Senin, Mei 09, 2016

BAHASA ARAB BAHASA RESMI PPMI SHOID:

PRINSIF DASAR PENGAJARAN BAHASA ARAB SEBAGAI BAHASA RESMI
Di Pondok Pesantren Modern Islam Shohwatul Is’ad – Pangkep(*)
Oleh: Med HATTA
A.  MUKADDIMAH
Bahasa Arab merupakan salah satu bahasa besar dunia dari segi penggunanya, dan disebut sebagai bahasa yang luas penyebarannya, yaitu dipergunakan aktif oleh sekitar 300 – 500 juta penduduk di 22 negara Arab. Ia adalah bahasa Alquran dan bahasa resmi bagi sumber syariat utama dalam Islam dan hadits-hadits yang diriwayatkan dari nabi Muhammad SAW. Tidak sempurna shalat bagi seorang muslim kecuali menguasai beberapa kalimat bahasa ini, maka bahasa Arab menjadi bahasa ibadah di negara-negara Islam. Selain itu bahasa Arab juga merupakan satu dari 6 bahasa resmi yang dipergunakan pada Perserikatan Bangsa Bangsa (PBB) dan berbagai lembaga-lembaga internasional lainnya. Ini menunjukkan betapa pentingnya bahasa Arab sebagai salah satu bahasa utama dalam peradaban, budaya, diplomasi dan interpreneurship dalam dunia internasional.


Menyadari hal tersebut di atas, maka pendiri sekaligus ketua yayasan Shohwatul Is’ad, Drs. H. Masrur Makmur Latanro, M.Pd. – dalam sebuah apel besar bulan Maret lalu – me-lounching program bilingual (Bahasa Arab dan Bahasa Inggris), sebagai bahasa resmi di lingkungan Pondok Pesantren Modern Islam Shohwatul Is’ad (PPMI Shoid). Semenjak hari itu para Pembina dan guru-guru telah bekerja keras menciptakan iklim berbahasa Arab dan Inggris dilingkungan pondok terutama kepada para santri, meski hasilnya belum maksimal sesuai yang diharapkan tetapi program tersebut telah meperoleh kemajuan yang patut di puji. Memang disadari bahwa belajar Bahasa Arab berbeda dengan bahasa ibu, maka untuk mempelajari apalagi ingin menerapkannya sebagai bahasa resmi PPMI Shoid memerlukan waktu, kesabaran dan strategi yang efektif dan efisien, seperti metode (model pengajaran), materi dan proses pelaksanaan pengajaran yang tepat sesuai dengan target yang diharapkan.

* _DATA YANG DIBERIKAN_
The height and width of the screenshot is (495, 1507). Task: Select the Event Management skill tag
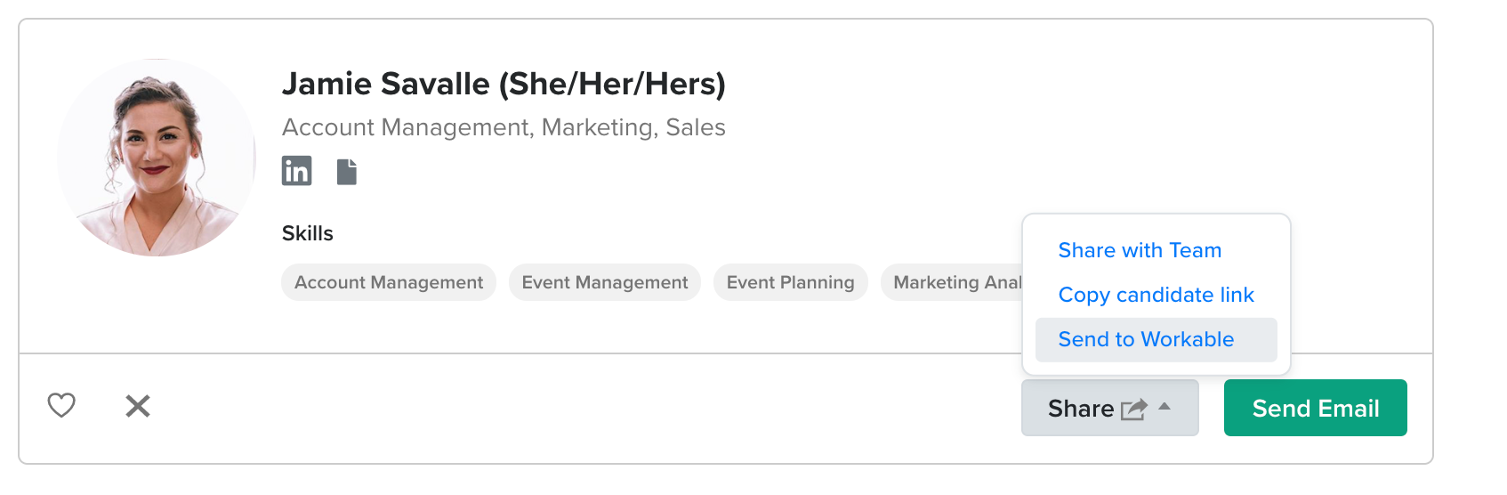(x=605, y=282)
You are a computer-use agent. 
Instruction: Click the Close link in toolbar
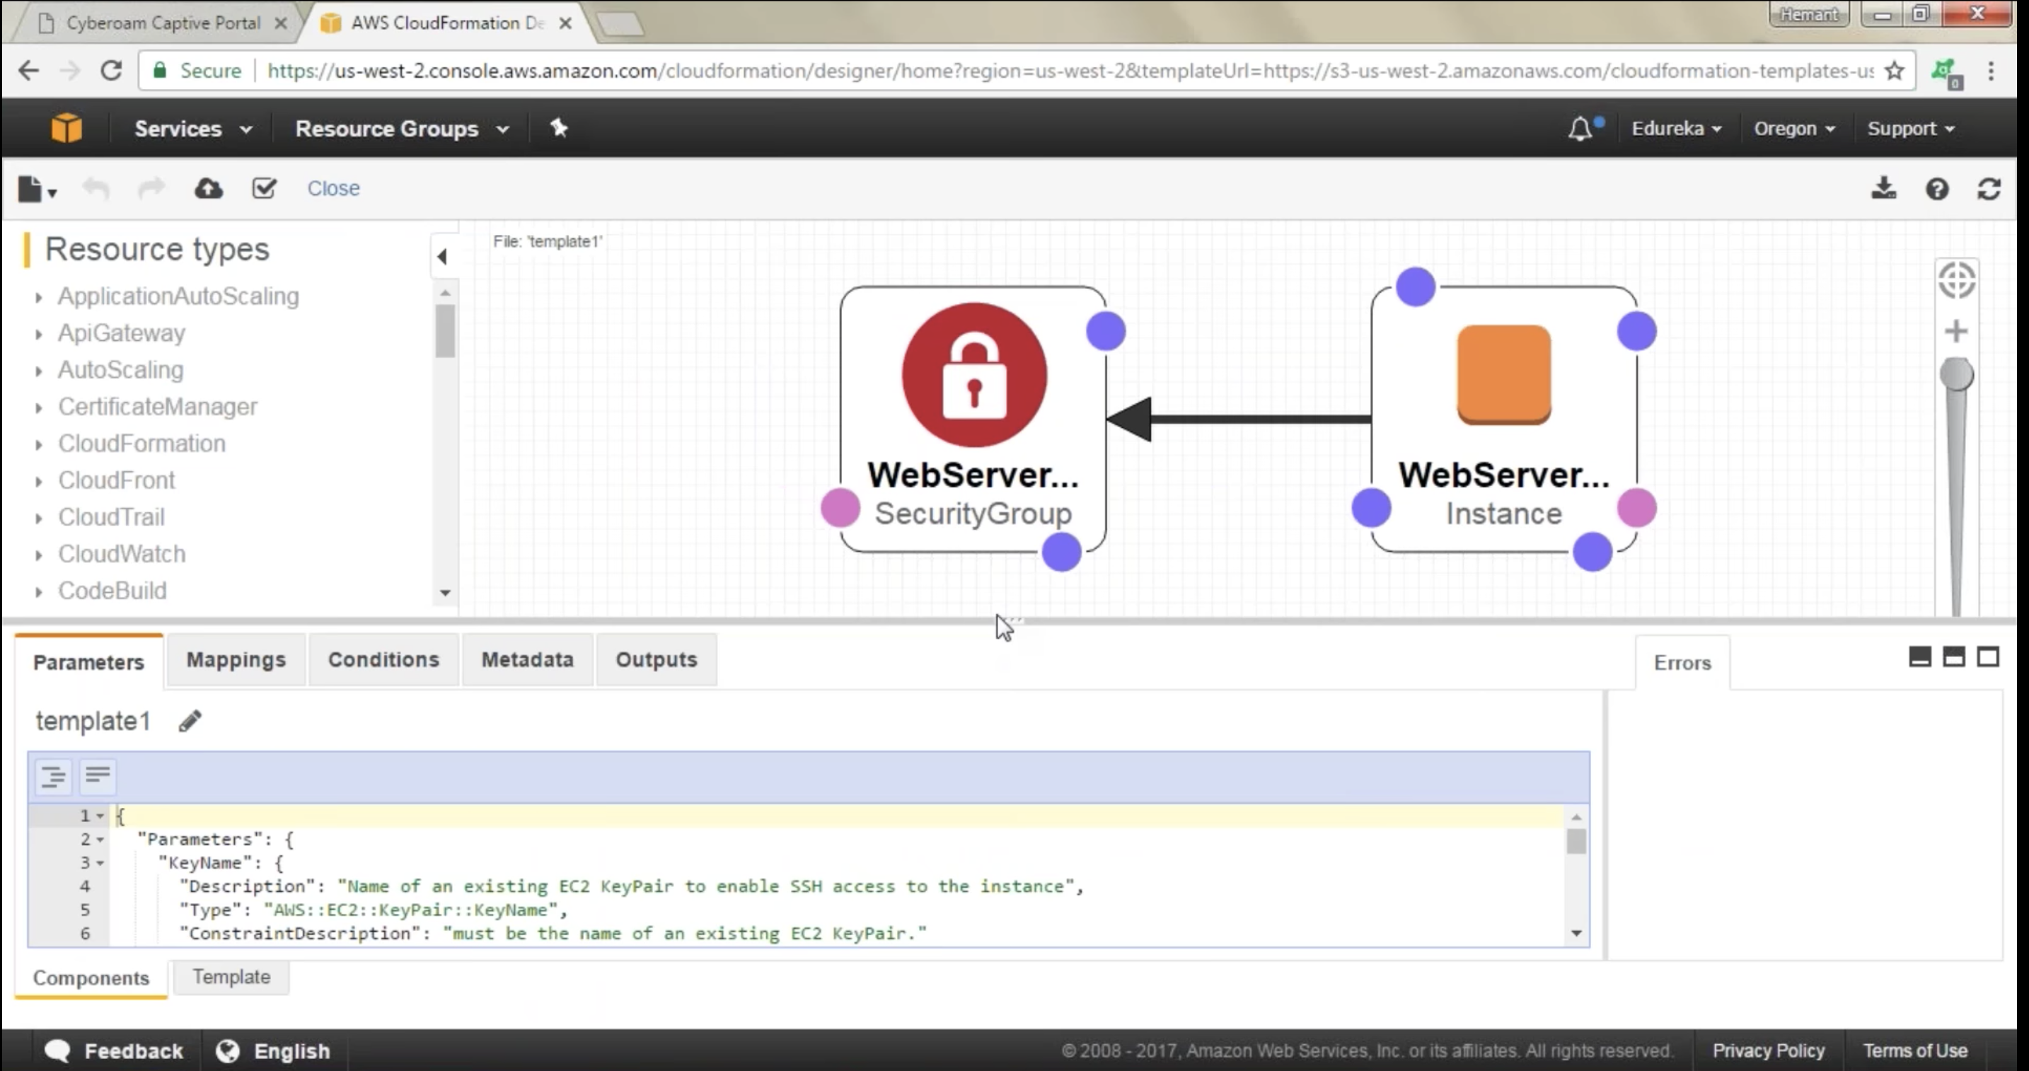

* _DAFTAR TUGAS_
[1] Sebutkan semua bidang dalam dunia internasional yang, menurut teks tentang pengajaran bahasa Arab di PPMI Shoid, menempatkan bahasa Arab sebagai salah satu bahasa utama.
[2] Tuliskan lanjutan teks tentang pengajaran bahasa Arab di PPMI Shoid, dimulai setelah kalimat terakhir yang ditampilkan.
Baris-baris data tersebut merupakan bahan tersendiri yang terpisah dari teks dokumen.

* _HASIL JAWABAN_
[1] peradaban, budaya, diplomasi, interpreneurship

[2]
Selain itu, harus mengasah sisi keterampilan santri pada penguasaan Bahasa Arab meliputi kemampuan menyimak (مهارة الاستماع); kemampuan berbicara (مهارة الكلام); kemampuan membaca (مهارة القراءة); dan kemampuan menulis (مهارة الكتابة). Maka ini semua dan hal-hal lain yang berhubungan dengan metodelogi pengajaran Bahasa Arab sebagai bahasa resmi PPMI Shoid yang akan penulis uraikan dalam makalah ini untuk dijadikan rujukan dalam penyusunan kurikulum mata pelajaran Bahasa Arab pada tingkat SMPIT dan SMAIT Pondok Pesantren Modern Islam Shohwatul Is’ad – Pangkep, TP. 2016-2017


A.      PRINSIP DASAR DALAM PEMBELAJARAN BAHASA ARAB:
Untuk mempercepat proses pembelajaran Bahasa Arab sehingga menjadi bahasa sehari-hari (komunikasi informal) maupun bahasa resmi (komunikasi formal) di PPMI Shoid, ada prinsif-prinsif utama/prioritas dalam penyampaian materi pengajaran, seperti: Pertama, mengajarkan santri mendengarkan dan bercakap sebelum menulis; kedua, mengajarkan kalimat sebelum mengajarkan kata; ketiga, prinsif berjenjang dalam pengajaran bahasa Arab sesuai dengan level-levelnya.
v  PERTAMA: Mengajarkan Mendengarkan dan Bercakap Sebelum Menulis:
Dari ketiga prinsif tersebut di atas, maka mendengar dan bercakaplah – menurut penulis – harus terlebih dahulu diprioritaskan dalam pengajaran Bahasa Arab sebelum yang lainnya. Kesimpulan ini berangkat dari asumsi bahwa pengajaran bahasa yang baik adalah pengajaran yang sesuai dengan perkembangan bahasa yang alami/natural pada manusia, yaitu setiap anak akan mengawali perkembangan bahasanya dari mendengar dan memperhatikan kemudian menirukan. Hal itu menunjukkan bahwa kemampuan mendengar/menyimak harus lebih dulu dibina, kemudian kemampuan menirukan ucapan, lalu aspek lainnya seperti membaca dan menulis.
Tidak dapat dipungkiri bahwa mendengar merupakan pintu natural untuk mempelajari bahasa dan menjadi media yang paling tepat untuk memahami bahasa lalu kemudian dapat bercakap dengannya. Kata Ibn Khaldun: “Mendengar adalah soko guru dari segala kemampuan” (Lihat: Mukaddimah Ibn Khaldun: 1987: 129), ungkapan sederhana ini menunjukkan pentingnya kemampuan mendengar dalam menuntun lidah bercakap secara umum. Oleh karena itu para pemuka Arab terdahulu berkomentar: “Belajarlah baik-baik mendengar sebelum belajar baik-baik berbicara, karena jika anda dapat mendengar dan menyimak sudah pasti anda lebih mudah berbicara”.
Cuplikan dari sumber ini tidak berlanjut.